Skip site navigation (1)Skip section navigation (2)
Date:      Thu, 03 Jan 2008 10:52:35 -0800
From:      Julian Elischer <julian@elischer.org>
To:        Vadim Goncharov <vadimnuclight@tpu.ru>
Cc:        arch@freebsd.org, Ivo Vachkov <ivo.vachkov@gmail.com>, Robert Watson <rwatson@freebsd.org>, Qing Li <qingli@freebsd.org>, FreeBSD Net <freebsd-net@freebsd.org>
Subject:   Re: resend: multiple routing table roadmap (format fix)
Message-ID:  <477D2EF3.2060909@elischer.org>
In-Reply-To: <opt4c0imk24fjv08@nuclight.avtf.net>
References:  <4772F123.5030303@elischer.org>	<f85d6aa70712261728h331eadb8p205d350dc7fb7f4c@mail.gmail.com>	<477416CC.4090906@elischer.org> <opt4c0imk24fjv08@nuclight.avtf.net>

next in thread | previous in thread | raw e-mail | index | archive | help
Vadim Goncharov wrote:
> 28.12.07 @ 03:19 Julian Elischer wrote:
> 
>> By the way, I might add that in the 6.x compat. version I may end up
>> limiting the feature to 8 tables.
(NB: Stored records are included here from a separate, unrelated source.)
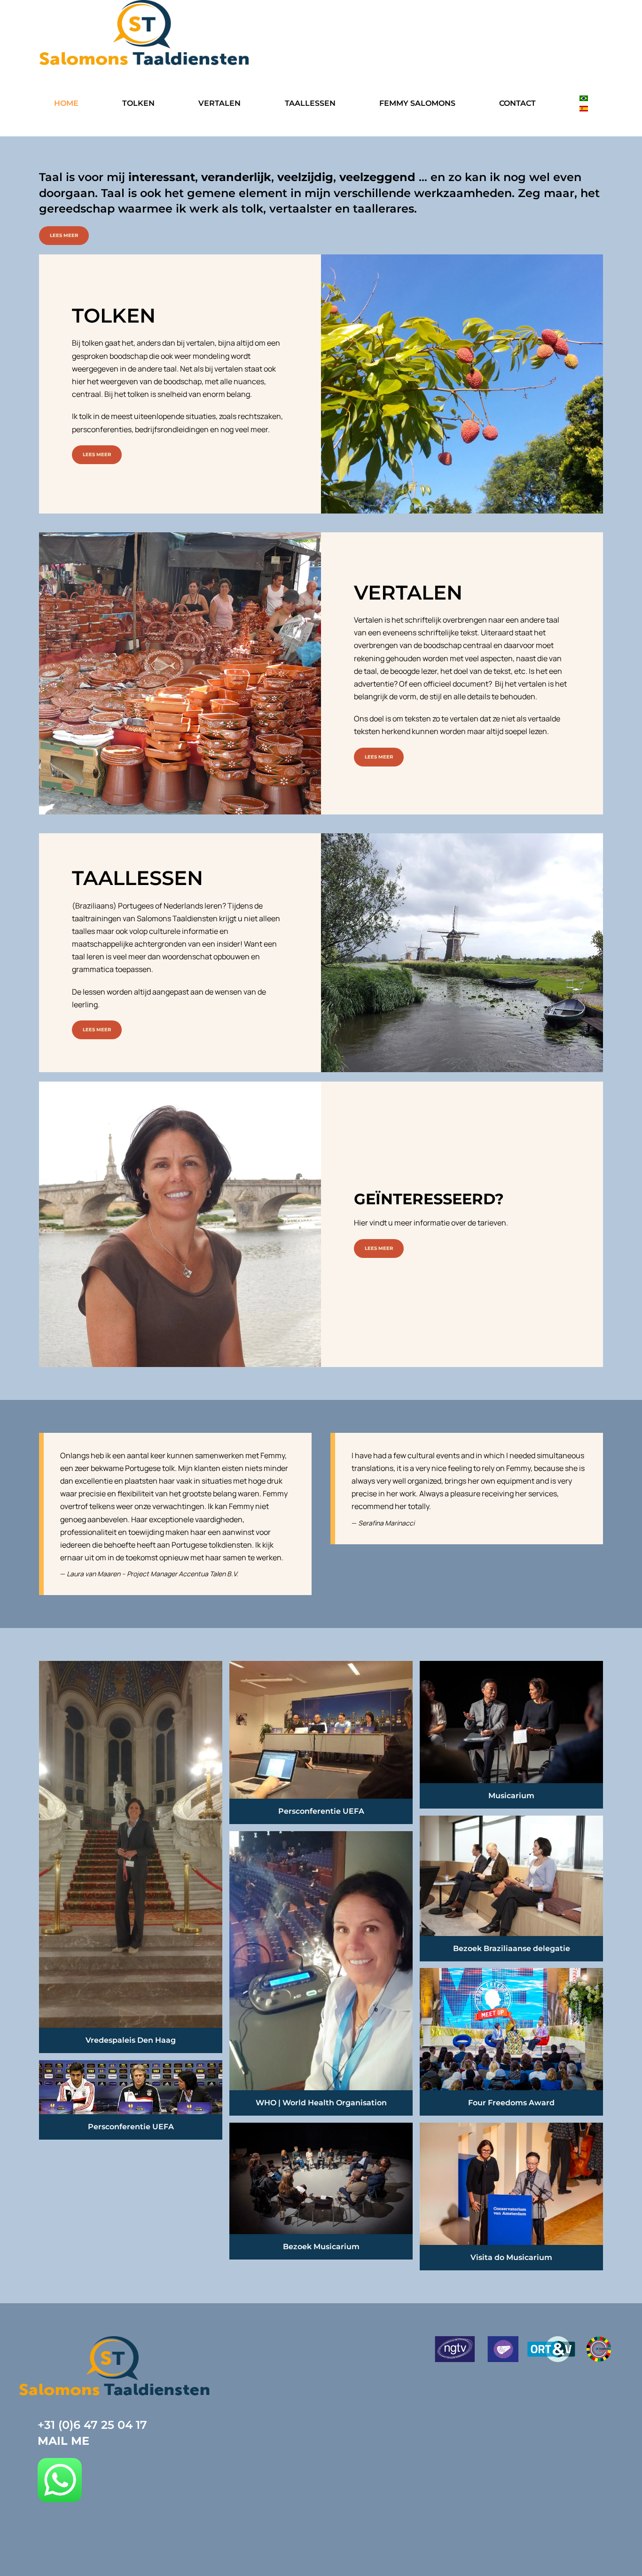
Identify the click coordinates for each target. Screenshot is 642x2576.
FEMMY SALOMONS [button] (417, 103)
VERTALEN (219, 103)
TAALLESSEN (310, 103)
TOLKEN (138, 103)
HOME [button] (66, 103)
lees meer (64, 235)
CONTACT (517, 103)
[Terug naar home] (145, 34)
This is because I need to store some
>> stuff in an efficient way in the mbuf, and in a compatible manner this 
>> is easiest done by stealing the top 4 bits in the mbuf dlags word
>> and defining them as:
>>
>>   #define M_HAVEFIB    0x10000000
>>   #define M_FIBMASK    0x07
>>   #define M_FIBNUM    0xe0000000
>>   #define M_FIBSHIFT    29
>>   #define m_getfib(_m, _default) ((m->m_flags & M_HAVE_FIBNUM) ? 
>> ((m->m_flags >> M_FIBSHIFT) & M_FIBMASK) : _default)
>>   #M_SETFIB(_m, _fib) do { \
>>     _m->m_flags &= ~M_FIBNUM; \
>>     _m->m_flags |= (M_HAVEFIB|((_fib & M_FIBMASK) << M_FIBSHIFT));\
>> } while (0)
>>
>> This then becomes very easy to change to use a tag or
>> whatever is needed in later versions , and the number can
>> be expanded past 8 predefined  FIBs at that time..
> 
> If you want it to be a tag, why spent bits in m_flags and not just do it 
> as a tag at once? Or it is supposed to completely throw away 6.x 
> (possibly 7.x too) implementation in favor of right thing in 8.0 ?

basically yes..

I'm looking at just doing tags to start with, but haven't done it 
yet.. I'm looking for a good bit of tag code to copy :-)

> 
>>>> This brings us as to how the correct FIB is selected for an outgoing
>>>> IPV4 packet.
>>>>
>>>> Packets fall into one of a number of classes.
>>>> 1/ locally generated packets, coming from a socket/PCB.
>>>>     Such packets select a FIB from a number associated with the
>>>>     socket/PCB. This in turn is inherited from the process,
>>>>     but can be changed by a socket option. The process in turn
>>>>     inherits it on fork. I have written a utility call setfib
>>>>     that acts a bit like nice..
>>>>
>>>>         setfib -n 3 ping target.example.com # will use fib 3 for ping.
> 
> Pretty cool!

or, (and I've done this)

  setfib 3 /bin/sh

now by default everythign you do uses table 3.
or even

setfib 3 jail {blah}

and all the procs in the jail use table 3. You also need to do
setfib 3 jexec xxx
for extra processes you add to the jail afterwards.

> 
>>>> 2/ packets received on an interface for forwarding.
>>>>     By default these packets would use table 0,
>>>>     (or possibly a number settable in a sysctl(not yet)).
>>>>     but prior to routing the firewall can inspect them (see below).
>>>>
>>>> 3/ packets inspected by a packet classifier, which can arbitrarily
>>>>     associate a fib with it on a packet by packet basis.
>>>>     A fib assigned to a packet by a packet classifier
>>>>     (such as ipfw) would over-ride a fib associated by
>>>>     a more default source. (such as cases 1 or 2).
> 
> Sounds good. I like idea to do routing decisions in firewall, to not 
> double kernel code and userspace utilities, like in Linux' iproute2 
> (which, however, still have a few parameters and relies on firewall 
> marks for others). However, there are some cases, I think, where it 
> could be done outisde firewall. For example, make an ifconfig option to 
> use a specific FIB as a default for all packets outgoing from this 
> interface's address. But here arises another related question - Linux 
> allows to select a specific src IP based on a routing table entry - 
> destination address (thoughts about pf reply-to/route-ro, huh).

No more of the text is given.